## Set task
Rewrite the material below, substituting "screen assistant" for every occurrence of "GUI agent" and leaving everything else as it is.

Stored data:

_ _ _ _ _ _ _

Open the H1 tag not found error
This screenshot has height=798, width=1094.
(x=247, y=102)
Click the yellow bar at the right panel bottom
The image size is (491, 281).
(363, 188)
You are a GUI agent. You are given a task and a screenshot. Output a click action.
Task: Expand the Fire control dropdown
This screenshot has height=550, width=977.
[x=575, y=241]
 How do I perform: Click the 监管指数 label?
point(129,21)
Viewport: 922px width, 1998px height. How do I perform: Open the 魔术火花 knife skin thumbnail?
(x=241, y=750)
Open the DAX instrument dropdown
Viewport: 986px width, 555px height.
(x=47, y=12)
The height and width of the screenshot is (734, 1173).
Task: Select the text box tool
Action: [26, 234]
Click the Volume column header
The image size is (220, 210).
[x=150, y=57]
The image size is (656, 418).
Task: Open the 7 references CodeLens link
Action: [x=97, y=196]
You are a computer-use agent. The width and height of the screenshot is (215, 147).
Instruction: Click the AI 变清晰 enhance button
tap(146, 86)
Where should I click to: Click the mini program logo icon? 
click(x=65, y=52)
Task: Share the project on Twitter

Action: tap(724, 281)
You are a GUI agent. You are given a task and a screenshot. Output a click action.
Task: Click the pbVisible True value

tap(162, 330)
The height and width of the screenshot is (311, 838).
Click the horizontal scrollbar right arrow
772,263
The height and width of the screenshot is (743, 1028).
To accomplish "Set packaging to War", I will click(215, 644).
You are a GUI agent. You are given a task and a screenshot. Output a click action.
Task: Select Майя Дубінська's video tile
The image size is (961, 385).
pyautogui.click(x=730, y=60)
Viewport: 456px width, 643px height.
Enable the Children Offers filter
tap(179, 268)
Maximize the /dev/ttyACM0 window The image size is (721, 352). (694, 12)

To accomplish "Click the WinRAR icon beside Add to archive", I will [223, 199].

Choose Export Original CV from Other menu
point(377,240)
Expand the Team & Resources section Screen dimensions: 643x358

_ _ _ _ _ _ _

## Task result
Open the H1 tag not found error
This screenshot has height=798, width=1094.
(x=247, y=102)
Click the yellow bar at the right panel bottom
The image size is (491, 281).
(363, 188)
You are a screen assistant. You are given a task and a screenshot. Output a click action.
Task: Expand the Fire control dropdown
This screenshot has height=550, width=977.
[x=575, y=241]
 How do I perform: Click the 监管指数 label?
point(129,21)
Viewport: 922px width, 1998px height. How do I perform: Open the 魔术火花 knife skin thumbnail?
(x=241, y=750)
Open the DAX instrument dropdown
Viewport: 986px width, 555px height.
(x=47, y=12)
The height and width of the screenshot is (734, 1173).
Task: Select the text box tool
Action: [26, 234]
Click the Volume column header
The image size is (220, 210).
[x=150, y=57]
The image size is (656, 418).
Task: Open the 7 references CodeLens link
Action: [x=97, y=196]
You are a computer-use agent. The width and height of the screenshot is (215, 147).
Instruction: Click the AI 变清晰 enhance button
tap(146, 86)
Where should I click to: Click the mini program logo icon? 
click(x=65, y=52)
Task: Share the project on Twitter

Action: tap(724, 281)
You are a screen assistant. You are given a task and a screenshot. Output a click action.
Task: Click the pbVisible True value

tap(162, 330)
The height and width of the screenshot is (311, 838).
Click the horizontal scrollbar right arrow
772,263
The height and width of the screenshot is (743, 1028).
To accomplish "Set packaging to War", I will click(215, 644).
You are a screen assistant. You are given a task and a screenshot. Output a click action.
Task: Select Майя Дубінська's video tile
The image size is (961, 385).
pyautogui.click(x=730, y=60)
Viewport: 456px width, 643px height.
Enable the Children Offers filter
tap(179, 268)
Maximize the /dev/ttyACM0 window The image size is (721, 352). (694, 12)

To accomplish "Click the WinRAR icon beside Add to archive", I will [223, 199].

Choose Export Original CV from Other menu
point(377,240)
Expand the Team & Resources section Screen dimensions: 643x358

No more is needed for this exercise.